**Exercise brief**
Write the next part of the article about ESPN host Samantha Ponder, picking up right after its final sentence.

**Extract**
========================================================================
As Samantha Ponder begins her seventh season hosting ESPN’s Sunday NFL Countdown, two words that her missionary father has said to her countless times resonate more than ever.
“Then what?”
This stop-in-your-tracks, look-in-the-mirror, soul-searching, reality check of a question overtakes Samantha’s thoughts anytime she has a weighty decision to consider.
In June, when the cable sports giant laid off about 20 of its most accomplished broadcasters, Samantha wondered if she would be included in the cuts. Then what?
Instead of being anxious, Samantha counted her blessings, including a career for which she gives God all the credit. “Just knowing that God did it in the first place means that if it works out, ‘great.’ And if it doesn’t, it wasn’t supposed to be in the first place,” she said.
Samantha has hosted ESPN’s NFL pregame show on Sundays since 2017. The iconic program, which launched the same year she was born, averaged 1.24 million viewers per show last season, the most since 2019. One of her colleagues on the show was let go, but Samantha, 37, survived the cutbacks.
Meanwhile, few in the sports broadcast industry have been more outspoken lately about fairness in female sports than Samantha and her former ESPN colleague Sage Steele. Both have repeatedly tweeted their unequivocal support of former University of Kentucky women’s swimmer Riley Gaines, who has testified before Congress against allowing biological males, or transgender “women,” to compete in women’s athletics.
========================================================================
**Data under study**
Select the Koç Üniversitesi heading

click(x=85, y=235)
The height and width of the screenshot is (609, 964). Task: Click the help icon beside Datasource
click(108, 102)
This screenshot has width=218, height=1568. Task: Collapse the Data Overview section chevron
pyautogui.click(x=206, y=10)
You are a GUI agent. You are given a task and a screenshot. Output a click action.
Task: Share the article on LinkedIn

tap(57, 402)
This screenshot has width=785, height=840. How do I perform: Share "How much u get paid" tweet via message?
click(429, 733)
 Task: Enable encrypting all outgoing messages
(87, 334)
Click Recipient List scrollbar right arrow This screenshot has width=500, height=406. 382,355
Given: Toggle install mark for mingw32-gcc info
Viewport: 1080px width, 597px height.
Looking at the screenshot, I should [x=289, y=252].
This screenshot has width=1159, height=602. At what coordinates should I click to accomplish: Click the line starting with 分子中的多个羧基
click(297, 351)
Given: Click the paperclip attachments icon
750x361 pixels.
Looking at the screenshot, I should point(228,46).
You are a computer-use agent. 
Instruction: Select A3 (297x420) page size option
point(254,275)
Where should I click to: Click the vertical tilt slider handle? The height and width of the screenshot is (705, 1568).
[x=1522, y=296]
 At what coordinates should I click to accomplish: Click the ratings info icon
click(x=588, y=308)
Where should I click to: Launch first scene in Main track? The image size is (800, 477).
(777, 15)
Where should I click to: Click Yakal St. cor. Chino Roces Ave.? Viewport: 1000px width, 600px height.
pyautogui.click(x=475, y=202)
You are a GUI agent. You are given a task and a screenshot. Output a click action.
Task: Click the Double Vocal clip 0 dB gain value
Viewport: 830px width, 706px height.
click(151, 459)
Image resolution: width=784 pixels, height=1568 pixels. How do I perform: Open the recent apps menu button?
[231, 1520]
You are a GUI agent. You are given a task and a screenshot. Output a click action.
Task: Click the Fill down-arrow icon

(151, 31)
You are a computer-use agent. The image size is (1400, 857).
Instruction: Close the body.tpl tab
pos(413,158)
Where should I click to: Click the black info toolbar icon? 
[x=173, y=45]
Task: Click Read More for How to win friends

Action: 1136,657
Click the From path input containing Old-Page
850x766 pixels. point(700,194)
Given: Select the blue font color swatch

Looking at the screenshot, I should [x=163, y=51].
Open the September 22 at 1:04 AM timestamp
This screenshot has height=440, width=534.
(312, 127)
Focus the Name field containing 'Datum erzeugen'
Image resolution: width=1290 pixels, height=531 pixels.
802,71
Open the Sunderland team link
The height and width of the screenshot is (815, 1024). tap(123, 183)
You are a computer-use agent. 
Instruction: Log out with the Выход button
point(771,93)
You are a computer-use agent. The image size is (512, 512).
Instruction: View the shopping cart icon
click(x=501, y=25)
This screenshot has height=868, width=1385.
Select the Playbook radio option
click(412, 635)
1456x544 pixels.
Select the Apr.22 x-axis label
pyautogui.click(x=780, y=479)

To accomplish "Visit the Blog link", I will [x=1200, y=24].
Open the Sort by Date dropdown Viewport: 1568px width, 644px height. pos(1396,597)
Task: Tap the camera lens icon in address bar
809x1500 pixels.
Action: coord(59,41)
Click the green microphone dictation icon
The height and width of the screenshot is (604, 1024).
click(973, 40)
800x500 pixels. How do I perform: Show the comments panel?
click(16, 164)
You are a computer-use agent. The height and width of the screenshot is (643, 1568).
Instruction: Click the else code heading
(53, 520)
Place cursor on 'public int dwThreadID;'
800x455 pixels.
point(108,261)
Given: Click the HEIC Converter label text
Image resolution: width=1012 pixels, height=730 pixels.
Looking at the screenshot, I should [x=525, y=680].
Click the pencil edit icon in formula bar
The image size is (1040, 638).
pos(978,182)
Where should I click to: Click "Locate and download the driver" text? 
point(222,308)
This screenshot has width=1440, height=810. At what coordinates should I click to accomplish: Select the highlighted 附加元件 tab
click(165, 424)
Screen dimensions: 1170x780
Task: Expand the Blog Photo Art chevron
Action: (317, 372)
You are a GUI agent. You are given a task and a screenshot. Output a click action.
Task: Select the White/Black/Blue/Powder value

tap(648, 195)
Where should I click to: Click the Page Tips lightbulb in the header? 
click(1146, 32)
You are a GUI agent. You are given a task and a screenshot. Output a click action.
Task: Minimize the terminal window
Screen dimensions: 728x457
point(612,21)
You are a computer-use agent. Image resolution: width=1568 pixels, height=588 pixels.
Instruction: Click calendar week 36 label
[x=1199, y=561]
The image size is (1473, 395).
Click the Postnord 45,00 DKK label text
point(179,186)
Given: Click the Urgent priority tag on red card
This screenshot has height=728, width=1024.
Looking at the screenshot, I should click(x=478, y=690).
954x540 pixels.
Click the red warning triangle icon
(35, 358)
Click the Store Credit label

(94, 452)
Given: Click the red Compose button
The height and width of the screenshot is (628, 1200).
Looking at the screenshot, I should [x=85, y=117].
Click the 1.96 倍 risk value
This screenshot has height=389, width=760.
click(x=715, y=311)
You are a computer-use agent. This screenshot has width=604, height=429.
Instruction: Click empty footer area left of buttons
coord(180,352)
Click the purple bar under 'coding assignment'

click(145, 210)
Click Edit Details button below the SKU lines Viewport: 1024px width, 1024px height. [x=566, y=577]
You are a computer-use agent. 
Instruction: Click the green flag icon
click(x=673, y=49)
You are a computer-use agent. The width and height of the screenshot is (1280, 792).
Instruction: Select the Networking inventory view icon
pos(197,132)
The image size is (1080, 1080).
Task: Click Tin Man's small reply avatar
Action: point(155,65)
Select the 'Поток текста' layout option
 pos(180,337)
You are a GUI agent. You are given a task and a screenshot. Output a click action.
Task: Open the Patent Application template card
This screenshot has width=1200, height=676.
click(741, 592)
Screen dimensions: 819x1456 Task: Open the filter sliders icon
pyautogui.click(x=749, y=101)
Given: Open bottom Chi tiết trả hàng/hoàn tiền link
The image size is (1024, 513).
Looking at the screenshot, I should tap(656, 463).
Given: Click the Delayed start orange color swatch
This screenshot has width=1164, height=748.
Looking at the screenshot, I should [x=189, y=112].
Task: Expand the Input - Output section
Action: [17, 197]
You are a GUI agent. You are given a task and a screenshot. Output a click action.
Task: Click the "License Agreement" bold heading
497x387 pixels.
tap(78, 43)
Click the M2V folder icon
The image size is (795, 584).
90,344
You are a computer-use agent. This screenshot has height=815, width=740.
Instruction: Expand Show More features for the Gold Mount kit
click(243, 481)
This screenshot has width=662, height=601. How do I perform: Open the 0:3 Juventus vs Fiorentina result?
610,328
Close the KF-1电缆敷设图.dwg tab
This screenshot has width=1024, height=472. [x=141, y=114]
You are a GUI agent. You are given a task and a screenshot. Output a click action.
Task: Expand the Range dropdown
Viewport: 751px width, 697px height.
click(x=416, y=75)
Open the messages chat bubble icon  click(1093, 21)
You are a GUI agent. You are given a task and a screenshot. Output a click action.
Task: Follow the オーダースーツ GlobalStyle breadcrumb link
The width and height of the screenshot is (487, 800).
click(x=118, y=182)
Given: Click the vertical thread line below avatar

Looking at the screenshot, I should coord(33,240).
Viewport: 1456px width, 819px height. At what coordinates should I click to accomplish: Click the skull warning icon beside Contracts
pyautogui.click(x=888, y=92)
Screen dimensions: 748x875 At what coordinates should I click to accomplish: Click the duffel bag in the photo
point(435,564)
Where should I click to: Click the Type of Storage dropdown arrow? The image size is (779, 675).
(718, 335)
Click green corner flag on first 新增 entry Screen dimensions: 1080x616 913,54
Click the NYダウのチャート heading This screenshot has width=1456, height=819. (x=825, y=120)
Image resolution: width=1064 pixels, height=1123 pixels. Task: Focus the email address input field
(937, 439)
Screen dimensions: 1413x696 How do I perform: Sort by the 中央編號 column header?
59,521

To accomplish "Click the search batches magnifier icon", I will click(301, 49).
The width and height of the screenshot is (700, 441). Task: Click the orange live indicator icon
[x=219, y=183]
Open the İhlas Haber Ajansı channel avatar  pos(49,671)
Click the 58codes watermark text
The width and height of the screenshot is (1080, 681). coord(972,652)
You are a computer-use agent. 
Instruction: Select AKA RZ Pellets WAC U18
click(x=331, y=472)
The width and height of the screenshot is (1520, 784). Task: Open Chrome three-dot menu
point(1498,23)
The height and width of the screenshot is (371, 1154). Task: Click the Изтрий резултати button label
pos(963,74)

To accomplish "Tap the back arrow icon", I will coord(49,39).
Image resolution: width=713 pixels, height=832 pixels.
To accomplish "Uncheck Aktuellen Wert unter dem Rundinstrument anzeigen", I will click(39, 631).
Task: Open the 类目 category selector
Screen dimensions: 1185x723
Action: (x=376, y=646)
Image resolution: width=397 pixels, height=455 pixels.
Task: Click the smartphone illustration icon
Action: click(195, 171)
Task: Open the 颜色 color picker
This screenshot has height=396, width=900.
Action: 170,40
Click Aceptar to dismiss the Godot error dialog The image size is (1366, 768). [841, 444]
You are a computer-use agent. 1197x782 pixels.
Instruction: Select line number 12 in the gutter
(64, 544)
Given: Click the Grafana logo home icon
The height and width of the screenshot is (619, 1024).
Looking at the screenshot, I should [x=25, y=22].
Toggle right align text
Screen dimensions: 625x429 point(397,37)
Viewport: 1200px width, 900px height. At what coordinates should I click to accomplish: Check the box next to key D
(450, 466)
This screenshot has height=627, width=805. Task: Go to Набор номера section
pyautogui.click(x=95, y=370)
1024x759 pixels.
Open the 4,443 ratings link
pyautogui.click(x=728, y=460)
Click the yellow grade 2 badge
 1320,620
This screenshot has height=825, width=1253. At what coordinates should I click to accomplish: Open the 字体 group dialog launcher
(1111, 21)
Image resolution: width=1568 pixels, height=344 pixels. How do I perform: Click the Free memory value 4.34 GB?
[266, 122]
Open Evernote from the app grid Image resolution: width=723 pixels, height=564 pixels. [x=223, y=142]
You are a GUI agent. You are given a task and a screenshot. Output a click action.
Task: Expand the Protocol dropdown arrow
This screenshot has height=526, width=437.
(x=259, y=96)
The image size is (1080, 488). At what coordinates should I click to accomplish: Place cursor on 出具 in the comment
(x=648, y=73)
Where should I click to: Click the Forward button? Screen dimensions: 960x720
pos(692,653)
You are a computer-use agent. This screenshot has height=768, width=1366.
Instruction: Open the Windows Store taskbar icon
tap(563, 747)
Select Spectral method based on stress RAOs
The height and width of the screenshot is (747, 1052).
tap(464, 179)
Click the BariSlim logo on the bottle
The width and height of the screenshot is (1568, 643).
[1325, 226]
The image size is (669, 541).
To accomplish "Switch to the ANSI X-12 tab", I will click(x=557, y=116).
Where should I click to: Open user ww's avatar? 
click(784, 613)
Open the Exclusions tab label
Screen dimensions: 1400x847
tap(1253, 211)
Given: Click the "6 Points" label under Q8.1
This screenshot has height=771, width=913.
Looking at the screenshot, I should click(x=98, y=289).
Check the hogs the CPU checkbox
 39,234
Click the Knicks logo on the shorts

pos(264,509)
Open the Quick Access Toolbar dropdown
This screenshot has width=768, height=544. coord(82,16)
========================================================================
**Task answer**
And in late July, when former University of Pennsylvania swimmer Paula Scanlan testified in front of Congress about being traumatized to share a locker room with a biological man, Samantha applauded the swimmer’s bravery to speak up.
“I think the fact that there are many young women who were in this situation who were told not to speak—not to speak their fears or concerns or what they were uncomfortable with—is actually a really dangerous message to send to young women, especially when it comes to consent in a locker room, but also in competition and in fairness and in the reason that we had separate sports in the first place,” Samantha told Decision.
“I’m passionate about this because I lived it. I was a beneficiary of having essentially a safe space to compete as a young girl all through high school. I mean, it was really formative for me, the relationships with the other girls, and was just a place to know that there is fair competition.”
Cancel culture or not, Samantha will not be silent when it comes to defending truth.